__TASK REQUIREMENTS__.
**a.** In the time series forecasting results text, how is the Mean Absolute Quantile Loss (MAQL) aggregated?
**b.** Carry on with the time series forecasting results text from its final line.

#### TEXT EXCERPT ####

Time Series Forecasting Results

When a model finishes training, click on the model to see the results.

Visualization

The model report contains a visualization of the time series forecast vs. the ground truth of the target variable. If quantiles were specified, this graph also contains the forecast intervals.

For multiple time series datasets, one visualization per time series is provided.

If K-Fold cross-test is used for evaluation, the forecast and forecast intervals are shown for every fold.

Performance: Metrics

DSS shows aggregated metrics, as well as per time series metrics for multiple time series datasets.

Aggregation methods by metric

Metric

Aggregation method

Mean Absolute Scaled Error (MASE)

Average across all timeseries

Mean Absolute Percentage Error (MAPE)

Average across all timeseries

Symmetric MAPE

Average across all timeseries

Mean Squared Error (MSE)

Average across all timeseries

Mean Scaled Interval Score (MSIS)

Average across all timeseries

Mean Absolute Quantile Loss (MAQL)

First compute the mean of each quantile loss across time series then compute the mean across all quantiles

Mean Weighted Quantile Loss (MWQL)

#### SOURCE INFORMATION ####

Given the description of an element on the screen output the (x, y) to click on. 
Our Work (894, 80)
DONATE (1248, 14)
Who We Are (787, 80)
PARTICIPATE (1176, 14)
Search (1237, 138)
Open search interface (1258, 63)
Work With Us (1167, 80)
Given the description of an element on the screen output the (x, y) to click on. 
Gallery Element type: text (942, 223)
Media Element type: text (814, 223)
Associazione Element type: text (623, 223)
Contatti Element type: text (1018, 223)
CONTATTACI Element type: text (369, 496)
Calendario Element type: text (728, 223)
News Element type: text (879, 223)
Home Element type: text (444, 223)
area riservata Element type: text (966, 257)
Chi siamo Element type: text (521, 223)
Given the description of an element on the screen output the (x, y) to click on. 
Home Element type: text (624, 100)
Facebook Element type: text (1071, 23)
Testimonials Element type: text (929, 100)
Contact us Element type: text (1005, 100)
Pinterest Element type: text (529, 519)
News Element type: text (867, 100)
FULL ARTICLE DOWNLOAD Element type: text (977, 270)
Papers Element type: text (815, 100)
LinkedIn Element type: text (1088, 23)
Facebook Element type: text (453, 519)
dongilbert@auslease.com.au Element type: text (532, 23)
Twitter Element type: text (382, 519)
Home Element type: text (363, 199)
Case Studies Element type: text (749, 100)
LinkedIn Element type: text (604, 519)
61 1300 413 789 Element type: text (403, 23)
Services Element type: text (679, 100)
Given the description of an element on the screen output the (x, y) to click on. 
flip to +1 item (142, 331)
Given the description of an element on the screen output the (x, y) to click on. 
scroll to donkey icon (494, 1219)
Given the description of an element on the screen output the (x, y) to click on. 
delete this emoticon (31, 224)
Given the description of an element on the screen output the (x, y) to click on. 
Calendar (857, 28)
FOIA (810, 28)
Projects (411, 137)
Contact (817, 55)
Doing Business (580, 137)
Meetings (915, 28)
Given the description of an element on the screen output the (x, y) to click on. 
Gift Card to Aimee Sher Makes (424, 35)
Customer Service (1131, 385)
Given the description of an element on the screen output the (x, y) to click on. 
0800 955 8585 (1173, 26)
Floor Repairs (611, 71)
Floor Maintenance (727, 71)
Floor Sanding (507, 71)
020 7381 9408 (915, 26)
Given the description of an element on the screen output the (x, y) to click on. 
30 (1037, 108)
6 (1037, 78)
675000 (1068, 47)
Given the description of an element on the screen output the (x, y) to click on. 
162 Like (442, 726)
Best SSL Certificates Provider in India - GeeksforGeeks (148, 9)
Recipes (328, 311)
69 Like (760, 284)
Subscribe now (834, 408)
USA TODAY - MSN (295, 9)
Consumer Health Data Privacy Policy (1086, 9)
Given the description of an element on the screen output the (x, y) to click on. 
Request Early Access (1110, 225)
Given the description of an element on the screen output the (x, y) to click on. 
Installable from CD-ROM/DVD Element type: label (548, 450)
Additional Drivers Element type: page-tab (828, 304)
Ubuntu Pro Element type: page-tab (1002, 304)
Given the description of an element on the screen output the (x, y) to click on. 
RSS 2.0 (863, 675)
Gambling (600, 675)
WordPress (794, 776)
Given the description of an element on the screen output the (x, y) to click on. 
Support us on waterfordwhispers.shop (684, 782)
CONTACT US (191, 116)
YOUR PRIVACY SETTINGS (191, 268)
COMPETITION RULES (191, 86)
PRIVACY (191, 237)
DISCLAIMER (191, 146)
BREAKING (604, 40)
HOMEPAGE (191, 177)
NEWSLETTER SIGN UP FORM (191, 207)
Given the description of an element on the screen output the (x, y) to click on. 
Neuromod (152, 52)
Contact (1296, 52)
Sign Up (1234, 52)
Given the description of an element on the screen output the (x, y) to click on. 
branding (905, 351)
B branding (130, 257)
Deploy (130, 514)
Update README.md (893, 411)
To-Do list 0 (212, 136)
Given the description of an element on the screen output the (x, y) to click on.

####

__EXPECTED OUTPUTS__.
**a.** The mean of each quantile loss is computed across time series first, and then the mean is taken across all quantiles.

**b.**
First compute the mean of each quantile loss across time series then compute the mean across all quantiles. Finally divide by the sum of the absolute target value across all time series

Root Mean Squared Error (RMSE)

Square-root of the aggregated Mean Squared Error (MSE)

Normalized Deviation (ND)

Sum of the absolute error across all time series, divided by the sum of the absolute target value across all time series

Model Information: Algorithm

For multiple time series datasets, some models train one algorithm per time series under the hood (mainly ARIMA and Seasonal LOESS). The resulting per times series hyperparameters are shown in this tab, if any.